What we have said in connection with appellant’s contention I disposes of his contention IY.

After the briefs had been filed in this cause the appellant filed a motion for leave to file additional authorities in support of the points made in his brief. The motion was allowed. In the motion filed the appellant attempts to argue a point not made in his brief, and the plaintiff strenuously contends that under the rules and practice this new point should not be considered by this court. While there is merit in this contention of the plaintiff, nevertheless, we are satisfied that there is no merit in the new point urged by the defendant. The appellant now contends that he testified that he did not receive the notice of dishonor and that such proof had an evidentiary bearing upon the question as to whether or not the notice was actually mailed to him, and that.therefore the action of the court in directing a verdict in favor of the plaintiff was error which calls for a reversal of the judgment. The testimony of the appellant upon which he relies in support of his instant contention is as follows: “Q. Now, Mr. Kirschbaum, I will ask you whether or not you ever received a notice from the First National Bank and Trust Company of Kalamazoo, Michigan, in which was set forth that Plaintiff’s Exhibit 2 dr Plaintiff’s Exhibit 1 was presented for payment and payment refused? Mr. Miller (attorney for plaintiff): I object. The Court: I will let him answer. The Witness: No, sir.” The plaintiff did not claim that it sent a notice to the defendant. It presented the testimony of its assistant cashier that he, as a notary public, protested the note and personally mailed a notice of dishonor to the appellant. It also introduced in evidence the original certificate of protest, which was signed “James H. Tolhuizen, Notary Public, Kalamazoo.” The appellant did not testify that he did not receive the notice sent by the notary. He merely testified that he did not receive a notice from the bank.
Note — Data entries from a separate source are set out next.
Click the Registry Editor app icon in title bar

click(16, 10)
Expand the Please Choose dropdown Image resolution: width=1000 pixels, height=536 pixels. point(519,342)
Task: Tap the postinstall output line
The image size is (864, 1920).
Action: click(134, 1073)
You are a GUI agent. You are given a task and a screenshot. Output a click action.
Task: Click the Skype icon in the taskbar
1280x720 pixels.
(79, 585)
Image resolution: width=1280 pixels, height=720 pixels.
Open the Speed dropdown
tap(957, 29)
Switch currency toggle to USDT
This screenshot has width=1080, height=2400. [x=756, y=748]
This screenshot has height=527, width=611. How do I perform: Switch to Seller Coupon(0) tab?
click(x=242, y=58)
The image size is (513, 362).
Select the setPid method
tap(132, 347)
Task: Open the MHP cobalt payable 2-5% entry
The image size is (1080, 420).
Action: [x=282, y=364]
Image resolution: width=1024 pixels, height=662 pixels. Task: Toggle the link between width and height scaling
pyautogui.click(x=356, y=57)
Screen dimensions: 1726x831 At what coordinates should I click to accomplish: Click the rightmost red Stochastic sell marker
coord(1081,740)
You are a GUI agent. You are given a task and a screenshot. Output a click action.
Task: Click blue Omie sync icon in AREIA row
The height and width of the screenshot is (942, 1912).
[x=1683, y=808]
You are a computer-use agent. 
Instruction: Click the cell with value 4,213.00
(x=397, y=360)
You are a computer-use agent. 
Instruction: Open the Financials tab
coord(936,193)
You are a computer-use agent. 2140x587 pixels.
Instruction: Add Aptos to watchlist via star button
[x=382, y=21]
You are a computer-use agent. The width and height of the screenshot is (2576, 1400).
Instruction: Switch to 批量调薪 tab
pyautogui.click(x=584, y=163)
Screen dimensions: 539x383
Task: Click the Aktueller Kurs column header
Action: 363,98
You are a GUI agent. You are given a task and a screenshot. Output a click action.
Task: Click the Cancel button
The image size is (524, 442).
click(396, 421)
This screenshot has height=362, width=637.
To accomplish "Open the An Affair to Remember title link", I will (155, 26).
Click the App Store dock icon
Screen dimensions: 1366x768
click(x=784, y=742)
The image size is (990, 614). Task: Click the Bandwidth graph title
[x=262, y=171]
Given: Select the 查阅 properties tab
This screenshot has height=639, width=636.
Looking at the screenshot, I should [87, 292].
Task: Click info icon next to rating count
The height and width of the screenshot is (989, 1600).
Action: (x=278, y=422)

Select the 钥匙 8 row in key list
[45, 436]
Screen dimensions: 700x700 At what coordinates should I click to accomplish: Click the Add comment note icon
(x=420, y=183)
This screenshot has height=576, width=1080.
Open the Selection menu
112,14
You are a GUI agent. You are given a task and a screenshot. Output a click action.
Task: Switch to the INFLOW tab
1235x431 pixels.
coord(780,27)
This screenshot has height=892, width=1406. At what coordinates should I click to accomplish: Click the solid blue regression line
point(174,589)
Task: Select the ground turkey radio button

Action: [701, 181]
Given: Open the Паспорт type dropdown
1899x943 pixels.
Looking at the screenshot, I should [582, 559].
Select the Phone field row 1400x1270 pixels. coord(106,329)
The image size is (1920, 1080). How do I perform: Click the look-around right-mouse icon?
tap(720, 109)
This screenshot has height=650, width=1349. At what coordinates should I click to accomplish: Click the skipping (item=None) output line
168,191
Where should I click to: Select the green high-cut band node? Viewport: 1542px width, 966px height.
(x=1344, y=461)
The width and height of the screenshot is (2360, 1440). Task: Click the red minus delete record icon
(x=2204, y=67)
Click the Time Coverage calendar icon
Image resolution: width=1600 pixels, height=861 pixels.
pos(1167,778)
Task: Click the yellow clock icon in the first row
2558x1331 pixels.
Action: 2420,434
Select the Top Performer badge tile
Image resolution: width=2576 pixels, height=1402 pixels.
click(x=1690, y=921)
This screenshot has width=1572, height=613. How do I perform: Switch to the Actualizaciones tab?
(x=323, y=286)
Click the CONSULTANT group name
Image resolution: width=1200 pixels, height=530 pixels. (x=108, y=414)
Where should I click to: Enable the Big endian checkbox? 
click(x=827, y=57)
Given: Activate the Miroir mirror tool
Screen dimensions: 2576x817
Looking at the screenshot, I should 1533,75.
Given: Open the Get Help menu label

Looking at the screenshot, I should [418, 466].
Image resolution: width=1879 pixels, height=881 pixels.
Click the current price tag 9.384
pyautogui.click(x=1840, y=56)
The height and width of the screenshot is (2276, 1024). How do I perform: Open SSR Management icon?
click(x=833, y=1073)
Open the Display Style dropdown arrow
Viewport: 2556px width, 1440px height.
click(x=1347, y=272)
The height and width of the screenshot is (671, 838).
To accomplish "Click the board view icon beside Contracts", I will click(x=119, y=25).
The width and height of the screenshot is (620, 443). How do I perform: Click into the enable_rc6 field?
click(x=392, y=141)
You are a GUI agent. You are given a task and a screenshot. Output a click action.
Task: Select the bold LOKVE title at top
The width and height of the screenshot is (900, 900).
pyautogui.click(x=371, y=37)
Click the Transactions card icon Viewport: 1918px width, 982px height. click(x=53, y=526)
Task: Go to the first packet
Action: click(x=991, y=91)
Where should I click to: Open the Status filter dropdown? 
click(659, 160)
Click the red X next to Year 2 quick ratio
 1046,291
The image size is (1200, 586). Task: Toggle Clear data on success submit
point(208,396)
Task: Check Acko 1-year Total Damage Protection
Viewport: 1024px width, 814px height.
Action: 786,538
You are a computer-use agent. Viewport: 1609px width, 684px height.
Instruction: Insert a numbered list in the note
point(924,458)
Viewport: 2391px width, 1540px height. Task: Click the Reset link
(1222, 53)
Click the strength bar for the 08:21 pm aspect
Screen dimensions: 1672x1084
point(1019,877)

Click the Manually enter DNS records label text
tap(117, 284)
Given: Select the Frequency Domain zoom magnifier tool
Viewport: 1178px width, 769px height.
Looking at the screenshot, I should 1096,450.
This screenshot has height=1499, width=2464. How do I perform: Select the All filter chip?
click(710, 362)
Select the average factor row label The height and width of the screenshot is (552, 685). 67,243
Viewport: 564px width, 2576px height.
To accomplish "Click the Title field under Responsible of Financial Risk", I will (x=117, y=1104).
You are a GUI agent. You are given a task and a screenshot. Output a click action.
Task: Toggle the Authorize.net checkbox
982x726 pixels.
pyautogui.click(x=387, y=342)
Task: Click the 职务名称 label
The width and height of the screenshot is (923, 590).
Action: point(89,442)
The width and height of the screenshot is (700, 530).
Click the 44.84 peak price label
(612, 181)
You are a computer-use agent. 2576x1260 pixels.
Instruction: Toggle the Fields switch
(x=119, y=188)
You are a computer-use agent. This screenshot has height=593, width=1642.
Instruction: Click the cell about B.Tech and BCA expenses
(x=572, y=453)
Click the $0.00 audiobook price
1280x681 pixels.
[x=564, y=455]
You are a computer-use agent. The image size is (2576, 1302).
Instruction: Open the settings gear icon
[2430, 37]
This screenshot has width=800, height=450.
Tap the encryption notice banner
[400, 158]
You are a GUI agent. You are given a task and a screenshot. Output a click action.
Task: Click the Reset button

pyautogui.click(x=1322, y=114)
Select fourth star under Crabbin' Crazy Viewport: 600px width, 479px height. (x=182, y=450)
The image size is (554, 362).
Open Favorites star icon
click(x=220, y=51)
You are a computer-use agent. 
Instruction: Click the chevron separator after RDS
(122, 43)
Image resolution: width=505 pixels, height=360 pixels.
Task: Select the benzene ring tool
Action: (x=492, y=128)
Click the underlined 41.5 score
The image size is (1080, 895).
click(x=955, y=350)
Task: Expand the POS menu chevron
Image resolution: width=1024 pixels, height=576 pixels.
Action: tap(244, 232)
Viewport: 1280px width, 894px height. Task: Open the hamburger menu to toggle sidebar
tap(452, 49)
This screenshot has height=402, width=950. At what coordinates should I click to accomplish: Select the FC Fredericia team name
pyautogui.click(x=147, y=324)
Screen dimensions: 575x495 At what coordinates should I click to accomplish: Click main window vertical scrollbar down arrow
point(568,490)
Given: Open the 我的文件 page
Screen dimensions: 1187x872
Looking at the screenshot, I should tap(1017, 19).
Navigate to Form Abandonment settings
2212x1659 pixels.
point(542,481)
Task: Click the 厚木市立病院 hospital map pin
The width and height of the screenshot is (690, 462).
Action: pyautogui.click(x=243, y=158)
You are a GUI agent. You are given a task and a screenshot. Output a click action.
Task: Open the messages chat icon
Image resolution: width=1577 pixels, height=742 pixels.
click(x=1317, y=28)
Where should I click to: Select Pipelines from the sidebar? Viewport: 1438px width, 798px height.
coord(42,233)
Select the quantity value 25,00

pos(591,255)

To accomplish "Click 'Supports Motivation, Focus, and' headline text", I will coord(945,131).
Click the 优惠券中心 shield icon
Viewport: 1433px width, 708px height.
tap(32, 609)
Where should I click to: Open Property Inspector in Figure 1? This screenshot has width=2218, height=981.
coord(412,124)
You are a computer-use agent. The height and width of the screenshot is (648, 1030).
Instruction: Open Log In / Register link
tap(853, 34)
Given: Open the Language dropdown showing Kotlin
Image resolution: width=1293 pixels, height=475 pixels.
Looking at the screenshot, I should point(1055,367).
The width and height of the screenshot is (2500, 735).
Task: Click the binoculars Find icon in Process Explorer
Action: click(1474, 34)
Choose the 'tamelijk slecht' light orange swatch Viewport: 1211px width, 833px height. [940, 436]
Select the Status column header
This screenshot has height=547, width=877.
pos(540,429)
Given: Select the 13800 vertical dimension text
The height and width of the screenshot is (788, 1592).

The question put to the appellant by his counsel was an artful one, but it did not tend to rebut the evidence offered by the plaintiff. There is therefore no merit in the instant contention. As the plaintiff argues, it is plainly an afterthought.

On January 27, 1930, the appellant wrote the plaintiff the following letter:

“I regret very much that I am unable at the present time to reduce this loan, and would appreciate if you would upon receipt of this letter, send me a renewal note and I shall return same promptly together with a check for the interest.
“Conditions are now readjusting themselves and I feel highly hopeful that it will not be long before we will be able to take this entire loan up. You, as a banker, well know what the existing conditions are and therefore I sincerely hope that you will be lenient in this matter.
“Respectfully yours,
(Signed) “B. Kirshbaum.”

In answer to this letter the plaintiff, on January 28, 1930, wrote the appellant a letter in which was inclosed a renewal note, which is the note sued upon. The appellant had the same signed by the maker and he then indorsed it and returned it to the plaintiff on February 11,1930. In the letter inclosing the same the appellant stated: “Enclosed please find note and interest check as requested. Regretting the slight delay and thanking you for past courtesies, . . .” The plaintiff’s contention, strenuously urged, that the appellant was the one who requested the bank to take the note and that the bank dealt with him throughout the transaction and therefore the appellant was not in the position of an ordinary indorser, is not without reason in its support, but we do not deem it necessary to pass upon this contention. The appellant makes no effort to defend this claim upon the merits.

The judgment of the municipal court of Chicago is affirmed.

Affirmed.

Gridley, P. J., and Kerner, J., concur.